• Exercise:
Rewrite the material starting at the line that contains "Given: Open the クイックスタートガイド link" and ending at the line that contains "pos(151,13)", replacing "Open" with "Launch" and leaving everything else unchanged.

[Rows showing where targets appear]
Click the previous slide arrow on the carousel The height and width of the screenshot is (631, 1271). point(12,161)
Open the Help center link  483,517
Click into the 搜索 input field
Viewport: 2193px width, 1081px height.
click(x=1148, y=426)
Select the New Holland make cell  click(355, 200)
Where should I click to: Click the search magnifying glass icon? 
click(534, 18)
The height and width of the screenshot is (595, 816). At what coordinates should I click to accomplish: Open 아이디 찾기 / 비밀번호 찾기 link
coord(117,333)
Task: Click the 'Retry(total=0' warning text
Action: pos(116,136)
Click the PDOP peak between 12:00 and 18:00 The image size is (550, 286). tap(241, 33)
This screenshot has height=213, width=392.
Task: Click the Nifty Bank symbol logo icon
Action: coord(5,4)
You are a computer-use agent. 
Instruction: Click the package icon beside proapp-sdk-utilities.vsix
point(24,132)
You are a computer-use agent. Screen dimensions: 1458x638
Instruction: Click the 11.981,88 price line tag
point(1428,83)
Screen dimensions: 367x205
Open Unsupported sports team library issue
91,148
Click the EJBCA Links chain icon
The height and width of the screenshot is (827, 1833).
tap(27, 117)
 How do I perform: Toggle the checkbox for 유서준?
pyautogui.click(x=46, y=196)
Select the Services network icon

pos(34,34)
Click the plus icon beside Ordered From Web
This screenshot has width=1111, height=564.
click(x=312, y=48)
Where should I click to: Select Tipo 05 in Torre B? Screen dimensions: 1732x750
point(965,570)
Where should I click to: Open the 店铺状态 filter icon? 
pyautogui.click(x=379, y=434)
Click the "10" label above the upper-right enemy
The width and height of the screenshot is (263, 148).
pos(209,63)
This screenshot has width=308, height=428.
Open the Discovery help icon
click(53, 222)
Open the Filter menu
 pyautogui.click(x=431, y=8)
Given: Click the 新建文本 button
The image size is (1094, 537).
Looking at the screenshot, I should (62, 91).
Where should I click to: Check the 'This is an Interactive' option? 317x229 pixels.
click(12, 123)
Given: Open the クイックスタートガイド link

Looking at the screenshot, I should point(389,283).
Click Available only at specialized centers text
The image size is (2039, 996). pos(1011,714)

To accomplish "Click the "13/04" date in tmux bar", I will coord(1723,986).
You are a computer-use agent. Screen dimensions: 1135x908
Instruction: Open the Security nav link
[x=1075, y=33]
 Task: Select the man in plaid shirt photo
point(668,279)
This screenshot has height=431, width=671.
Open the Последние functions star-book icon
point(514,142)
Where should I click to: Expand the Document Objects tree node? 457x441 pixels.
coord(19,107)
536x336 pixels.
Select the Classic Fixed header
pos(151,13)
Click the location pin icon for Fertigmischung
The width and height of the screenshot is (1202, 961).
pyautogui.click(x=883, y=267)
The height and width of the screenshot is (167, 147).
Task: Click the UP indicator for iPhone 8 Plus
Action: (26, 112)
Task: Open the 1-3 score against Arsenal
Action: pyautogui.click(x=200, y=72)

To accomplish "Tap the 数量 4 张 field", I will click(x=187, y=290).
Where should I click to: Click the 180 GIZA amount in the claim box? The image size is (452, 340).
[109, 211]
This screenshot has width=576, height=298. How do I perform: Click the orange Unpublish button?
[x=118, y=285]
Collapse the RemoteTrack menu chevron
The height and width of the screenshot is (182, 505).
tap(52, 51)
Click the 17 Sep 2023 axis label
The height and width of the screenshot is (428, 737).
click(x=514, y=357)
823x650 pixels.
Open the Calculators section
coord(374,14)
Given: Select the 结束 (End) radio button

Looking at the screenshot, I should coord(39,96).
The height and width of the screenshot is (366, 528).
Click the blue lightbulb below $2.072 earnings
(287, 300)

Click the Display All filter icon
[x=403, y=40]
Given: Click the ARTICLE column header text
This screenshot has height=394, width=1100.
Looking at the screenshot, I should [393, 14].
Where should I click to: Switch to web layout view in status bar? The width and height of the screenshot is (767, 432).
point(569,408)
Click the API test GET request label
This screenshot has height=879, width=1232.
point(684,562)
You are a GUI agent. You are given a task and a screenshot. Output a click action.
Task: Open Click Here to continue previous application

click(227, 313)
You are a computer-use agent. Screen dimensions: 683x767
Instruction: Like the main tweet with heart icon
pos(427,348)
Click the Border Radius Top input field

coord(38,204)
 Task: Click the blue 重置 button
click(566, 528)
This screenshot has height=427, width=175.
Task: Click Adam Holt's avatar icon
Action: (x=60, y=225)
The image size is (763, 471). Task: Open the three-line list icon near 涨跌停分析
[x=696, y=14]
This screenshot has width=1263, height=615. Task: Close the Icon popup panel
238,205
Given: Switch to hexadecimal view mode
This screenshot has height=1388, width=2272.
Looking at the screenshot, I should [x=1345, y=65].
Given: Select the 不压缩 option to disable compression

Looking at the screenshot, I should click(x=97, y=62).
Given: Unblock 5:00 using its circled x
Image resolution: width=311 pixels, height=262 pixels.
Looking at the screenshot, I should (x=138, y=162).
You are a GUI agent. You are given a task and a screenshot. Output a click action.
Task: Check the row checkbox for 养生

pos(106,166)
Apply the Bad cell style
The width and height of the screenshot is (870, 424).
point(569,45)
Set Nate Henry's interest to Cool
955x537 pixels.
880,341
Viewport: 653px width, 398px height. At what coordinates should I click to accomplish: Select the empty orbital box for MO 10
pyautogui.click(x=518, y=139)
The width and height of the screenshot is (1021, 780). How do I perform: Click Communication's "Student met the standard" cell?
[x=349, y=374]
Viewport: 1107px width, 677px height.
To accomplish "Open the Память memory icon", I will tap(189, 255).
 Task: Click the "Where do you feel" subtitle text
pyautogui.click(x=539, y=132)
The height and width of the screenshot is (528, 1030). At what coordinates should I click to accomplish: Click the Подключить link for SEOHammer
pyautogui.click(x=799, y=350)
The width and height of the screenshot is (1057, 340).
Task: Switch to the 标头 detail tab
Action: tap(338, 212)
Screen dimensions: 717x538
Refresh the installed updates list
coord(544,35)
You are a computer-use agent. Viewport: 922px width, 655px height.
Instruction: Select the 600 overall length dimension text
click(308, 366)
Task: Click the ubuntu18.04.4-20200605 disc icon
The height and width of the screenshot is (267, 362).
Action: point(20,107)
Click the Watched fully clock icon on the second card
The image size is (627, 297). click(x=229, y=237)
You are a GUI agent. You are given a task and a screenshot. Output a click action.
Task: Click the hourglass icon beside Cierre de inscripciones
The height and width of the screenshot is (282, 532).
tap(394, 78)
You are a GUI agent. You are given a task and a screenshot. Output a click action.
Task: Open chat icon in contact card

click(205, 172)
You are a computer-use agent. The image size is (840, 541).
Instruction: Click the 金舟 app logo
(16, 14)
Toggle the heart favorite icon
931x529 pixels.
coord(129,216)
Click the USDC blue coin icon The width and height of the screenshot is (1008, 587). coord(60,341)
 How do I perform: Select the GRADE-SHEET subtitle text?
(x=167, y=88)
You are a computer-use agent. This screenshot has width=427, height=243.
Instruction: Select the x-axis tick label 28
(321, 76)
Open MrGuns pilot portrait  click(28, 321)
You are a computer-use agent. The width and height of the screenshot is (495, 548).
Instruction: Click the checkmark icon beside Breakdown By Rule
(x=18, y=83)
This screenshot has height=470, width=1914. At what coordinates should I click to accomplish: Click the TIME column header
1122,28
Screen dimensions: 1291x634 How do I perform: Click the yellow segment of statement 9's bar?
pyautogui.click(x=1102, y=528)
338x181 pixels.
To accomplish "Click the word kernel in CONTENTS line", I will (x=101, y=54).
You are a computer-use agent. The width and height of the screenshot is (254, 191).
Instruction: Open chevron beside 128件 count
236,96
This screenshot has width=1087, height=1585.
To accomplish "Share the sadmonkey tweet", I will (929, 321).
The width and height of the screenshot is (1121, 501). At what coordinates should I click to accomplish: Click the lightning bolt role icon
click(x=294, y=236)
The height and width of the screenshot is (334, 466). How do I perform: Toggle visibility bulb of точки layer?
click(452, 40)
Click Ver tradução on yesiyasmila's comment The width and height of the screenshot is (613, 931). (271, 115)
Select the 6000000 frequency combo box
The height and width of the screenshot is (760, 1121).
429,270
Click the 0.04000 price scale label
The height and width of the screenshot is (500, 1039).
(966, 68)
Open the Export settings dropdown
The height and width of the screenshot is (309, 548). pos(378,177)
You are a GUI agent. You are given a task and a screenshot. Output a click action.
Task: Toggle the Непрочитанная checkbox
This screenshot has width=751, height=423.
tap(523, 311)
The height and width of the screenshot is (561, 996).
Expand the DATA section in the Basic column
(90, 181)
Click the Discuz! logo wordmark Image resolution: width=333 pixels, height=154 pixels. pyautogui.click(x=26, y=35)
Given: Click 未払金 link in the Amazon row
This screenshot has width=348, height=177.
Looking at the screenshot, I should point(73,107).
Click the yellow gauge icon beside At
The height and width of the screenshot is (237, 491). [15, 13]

• Output for this task:
Given: Launch the クイックスタートガイド link

Looking at the screenshot, I should point(389,283).
Click Available only at specialized centers text
The image size is (2039, 996). pos(1011,714)

To accomplish "Click the "13/04" date in tmux bar", I will coord(1723,986).
You are a computer-use agent. Screen dimensions: 1135x908
Instruction: Launch the Security nav link
[x=1075, y=33]
 Task: Select the man in plaid shirt photo
point(668,279)
This screenshot has height=431, width=671.
Launch the Последние functions star-book icon
point(514,142)
Where should I click to: Expand the Document Objects tree node? 457x441 pixels.
coord(19,107)
536x336 pixels.
Select the Classic Fixed header
pos(151,13)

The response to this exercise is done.